Oracle will pay former HP CEO Mark Hurd a $950,000 salary, with the possibility of up to a $10 million bonus. HP is suing Hurd to stop him from becoming an Oracle co-president.
Mark Hurd, who resigned as CEO of
Hewlett-Packard a month ago with a severance package of almost $40 million,
reportedly will be paid $950,000 a year as Oracle's new co-president, and could
stand to make as much as $10 million in bonuses.
According to filings with the Securities and Exchange
Commission, Hurd also will be offered a stock option to buy 10 million shares
of Oracle now, and will be eligible to buy 5 million more annually for the next
five years, as long as he stays employed by Oracle.
Hurd also will be up for nomination to the company's board of
directors.
Oracle
hired Hurd as co-president Sept. 6, a month after he left HP under pressure
following an internal investigation into a sexual harassment complaint filed by
a former HP contractor, Jodie Fisher, and accusations that he falsified expense
reports to cover his personal relationship with Fisher.
Hurd had spent five years at the helm of HP, and was widely
credited with driving costs down and profits up, as well as completing the
integration of Compaq and expanding HP's reach through such acquisitions as
services vendor EDS.
After Hurd's resignation, Oracle founder and CEO
Larry Ellison became one of his most vocal supporters,
sharply criticizing the HP board for "the worst personnel decision
since the idiots on the Apple board fired Steve Jobs many years ago."
Upon hiring Hurd, Ellison said that "Mark did a brilliant
job at HP, and I expect he'll do even better at Oracle.

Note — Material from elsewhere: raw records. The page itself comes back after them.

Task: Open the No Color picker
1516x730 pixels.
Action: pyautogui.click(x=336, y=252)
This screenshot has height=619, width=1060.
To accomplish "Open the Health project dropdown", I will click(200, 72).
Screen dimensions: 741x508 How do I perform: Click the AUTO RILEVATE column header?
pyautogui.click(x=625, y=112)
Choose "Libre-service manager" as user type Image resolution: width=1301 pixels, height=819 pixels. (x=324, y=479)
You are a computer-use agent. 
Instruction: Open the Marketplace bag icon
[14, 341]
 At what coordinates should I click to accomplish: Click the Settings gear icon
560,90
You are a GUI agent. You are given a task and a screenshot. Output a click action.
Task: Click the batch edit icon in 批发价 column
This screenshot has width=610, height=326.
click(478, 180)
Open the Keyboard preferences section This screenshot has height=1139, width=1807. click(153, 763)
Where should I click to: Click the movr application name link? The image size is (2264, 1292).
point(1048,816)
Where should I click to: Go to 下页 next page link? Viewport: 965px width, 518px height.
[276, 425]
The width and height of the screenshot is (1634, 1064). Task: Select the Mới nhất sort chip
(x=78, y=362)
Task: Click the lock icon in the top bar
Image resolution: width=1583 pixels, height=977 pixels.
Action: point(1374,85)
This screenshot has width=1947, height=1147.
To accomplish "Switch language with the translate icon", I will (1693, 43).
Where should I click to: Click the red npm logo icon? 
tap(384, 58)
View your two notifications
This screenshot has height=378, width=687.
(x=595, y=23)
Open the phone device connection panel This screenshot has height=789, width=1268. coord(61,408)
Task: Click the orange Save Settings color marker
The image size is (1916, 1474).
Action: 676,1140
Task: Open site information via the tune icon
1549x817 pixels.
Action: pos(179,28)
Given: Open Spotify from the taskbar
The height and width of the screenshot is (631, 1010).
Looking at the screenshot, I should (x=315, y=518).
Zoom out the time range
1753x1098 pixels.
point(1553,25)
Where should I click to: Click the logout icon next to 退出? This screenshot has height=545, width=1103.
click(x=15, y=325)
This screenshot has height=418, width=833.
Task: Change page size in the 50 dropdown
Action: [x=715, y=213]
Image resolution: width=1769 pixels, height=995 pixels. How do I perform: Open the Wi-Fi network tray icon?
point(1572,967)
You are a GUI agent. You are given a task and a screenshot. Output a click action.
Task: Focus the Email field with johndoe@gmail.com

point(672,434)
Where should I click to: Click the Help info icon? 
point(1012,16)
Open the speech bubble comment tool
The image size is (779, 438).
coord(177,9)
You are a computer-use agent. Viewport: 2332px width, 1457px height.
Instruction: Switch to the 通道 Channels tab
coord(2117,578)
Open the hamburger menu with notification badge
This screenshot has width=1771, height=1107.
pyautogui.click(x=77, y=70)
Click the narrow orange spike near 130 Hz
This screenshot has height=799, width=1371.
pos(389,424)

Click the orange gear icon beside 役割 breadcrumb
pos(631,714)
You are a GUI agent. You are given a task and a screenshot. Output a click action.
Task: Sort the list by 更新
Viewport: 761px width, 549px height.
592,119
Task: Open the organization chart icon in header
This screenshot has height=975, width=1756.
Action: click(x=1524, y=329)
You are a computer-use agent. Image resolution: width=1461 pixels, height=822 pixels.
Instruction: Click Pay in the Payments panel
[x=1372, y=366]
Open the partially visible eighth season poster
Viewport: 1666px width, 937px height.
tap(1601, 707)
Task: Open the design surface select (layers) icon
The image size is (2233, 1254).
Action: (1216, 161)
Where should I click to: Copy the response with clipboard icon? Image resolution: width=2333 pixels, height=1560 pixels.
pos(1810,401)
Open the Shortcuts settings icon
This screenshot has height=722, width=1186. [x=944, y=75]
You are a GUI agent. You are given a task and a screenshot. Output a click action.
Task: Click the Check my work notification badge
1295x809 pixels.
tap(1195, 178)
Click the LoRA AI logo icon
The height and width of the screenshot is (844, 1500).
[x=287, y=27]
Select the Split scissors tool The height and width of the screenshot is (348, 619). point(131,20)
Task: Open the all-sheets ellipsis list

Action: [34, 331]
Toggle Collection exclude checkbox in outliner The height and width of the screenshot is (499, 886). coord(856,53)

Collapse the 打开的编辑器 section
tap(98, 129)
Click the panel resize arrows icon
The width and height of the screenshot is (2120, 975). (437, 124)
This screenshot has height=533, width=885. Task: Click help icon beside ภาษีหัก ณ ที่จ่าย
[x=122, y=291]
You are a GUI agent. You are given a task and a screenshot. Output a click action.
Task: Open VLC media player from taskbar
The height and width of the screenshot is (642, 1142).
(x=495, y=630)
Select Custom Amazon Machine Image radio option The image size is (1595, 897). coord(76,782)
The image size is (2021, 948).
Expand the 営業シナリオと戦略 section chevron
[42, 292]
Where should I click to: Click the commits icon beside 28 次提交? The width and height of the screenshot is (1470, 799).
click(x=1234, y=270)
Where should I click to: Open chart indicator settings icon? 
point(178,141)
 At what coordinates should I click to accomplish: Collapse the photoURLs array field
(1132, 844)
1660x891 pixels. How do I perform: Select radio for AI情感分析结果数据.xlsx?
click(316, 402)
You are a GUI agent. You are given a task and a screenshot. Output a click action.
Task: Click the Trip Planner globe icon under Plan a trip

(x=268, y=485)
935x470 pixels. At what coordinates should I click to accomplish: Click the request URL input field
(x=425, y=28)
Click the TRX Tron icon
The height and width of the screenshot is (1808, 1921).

There is no executive
in the IT world with more relevant experience than Mark."
HP on Sept. 8
filed a lawsuit against Hurd in a California
state court, saying that his hiring by Oracle violates confidentiality
provisions in his severance agreement.
The
HP lawsuit can be found here.
"Mark Hurd agreed to and signed agreements designed to
protect HP's trade secrets and confidential information," HP said in a
statement. "HP intends to enforce those agreements."
Ellison
fired back later in the day, saying that the lawsuit threatened to damage
the working relationship between the two companies.
"Oracle has long viewed HP as an important partner,"
Ellison said in a statement. "By filing this vindictive lawsuit against
Oracle and Mark Hurd, the HP board is acting with utter disregard for that
partnership, our joint customers, and their own shareholders and employees. The
HP Board is making it virtually impossible for Oracle and HP to continue to
cooperate and work together in the IT marketplace."
Oracle and HP have been longtime partners. However, Oracle is
looking to expand beyond its traditional software business to become more of a
complete IT solutions provider. Earlier this year, Oracle bought Sun
Microsystems for $7.4 billion, a move that not only brought such Sun
technologies as Solaris and Java into the fold, but also its extensive hardware
portfolio.
Oracle officials are looking to
tightly
integrate their software with Sun hardware to create appliances, though
they also will sell systems that will run other vendors' software.